On Council, I want to focus on bringing the people of Englewood together to address our city’s greatest needs: sound infrastructure, smart development, and strong neighborhoods.
The current Council and city manager have worked together to come a long way toward a balanced budget, but there is still more work to do. Our infrastructure is aging–our roads and sidewalks as well as sewer and water systems will all be in need of expensive repairs in the coming years. I want my kids to look forward to a city with a sound infrastructure, and so as a Council member, I will make sure our annual budget as well as long term plan includes reserves for major capital expenditures.
- Englewood has 77 million dollars in critical infrastructure updates that need to be done in the next 5-10 years. While our budget is balanced for our operations, there is no plan for how to pay for these major improvements.
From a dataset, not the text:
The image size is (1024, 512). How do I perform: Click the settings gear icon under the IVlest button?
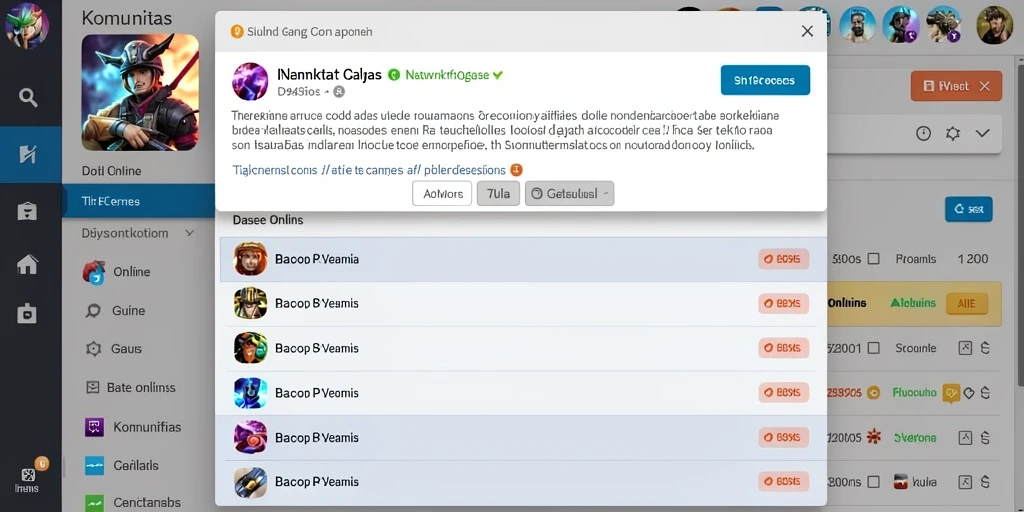click(x=953, y=134)
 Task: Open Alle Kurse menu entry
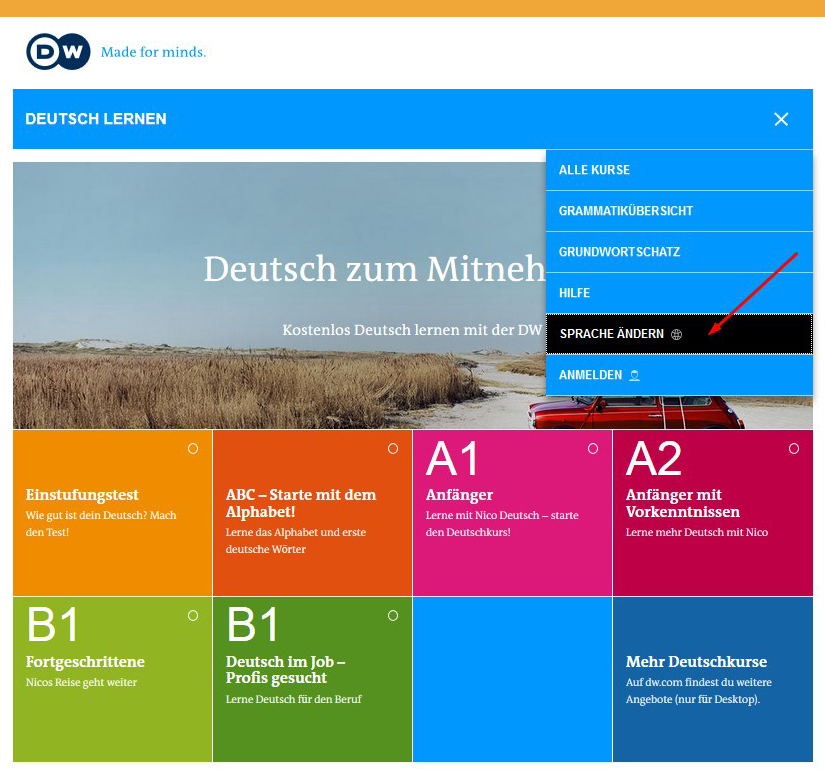point(594,170)
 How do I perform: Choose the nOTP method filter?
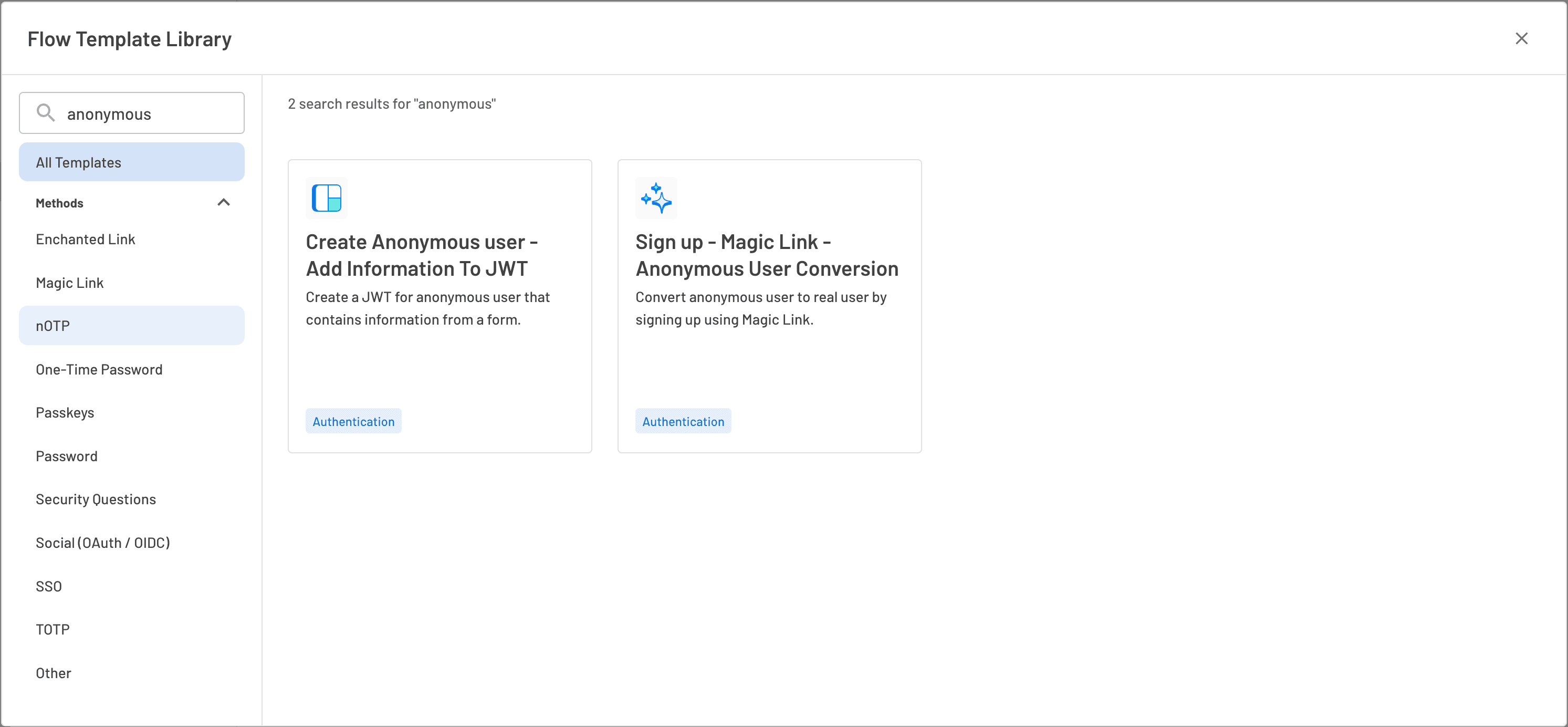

I’ll make sure we have a balanced budget that takes into account capital improvements.
- City Council needs to provide our city with a strategic plan for budgeting instead of relying on an operations plan from city staff. I’ll work to get that done.
- We need to find creative ways to pay for the infrastructure improvements. Reclaiming the biogas we currently burn off at the wastewater treatment plant is one smart proposal that is currently on the table. An 8 million dollar investment will provide us with a revenue stream of 1-2 million a year that could be reinvested in our infrastructure.
Englewood’s long-term health depends on being an inviting business and investment location that retains its small-town charm. Outside developers bring much-needed investment and revenue opportunities into our city, but with a risk of losing our small-town feel and overwhelming our infrastructure. At the same time, I want my children to grow up in a city where they can start a business out of the garage without being burdened by unnecessary regulations and bureaucratic roadblocks. That will be a balancing act, and we need the whole community — residents, businesses, and government — working together to make the right decisions.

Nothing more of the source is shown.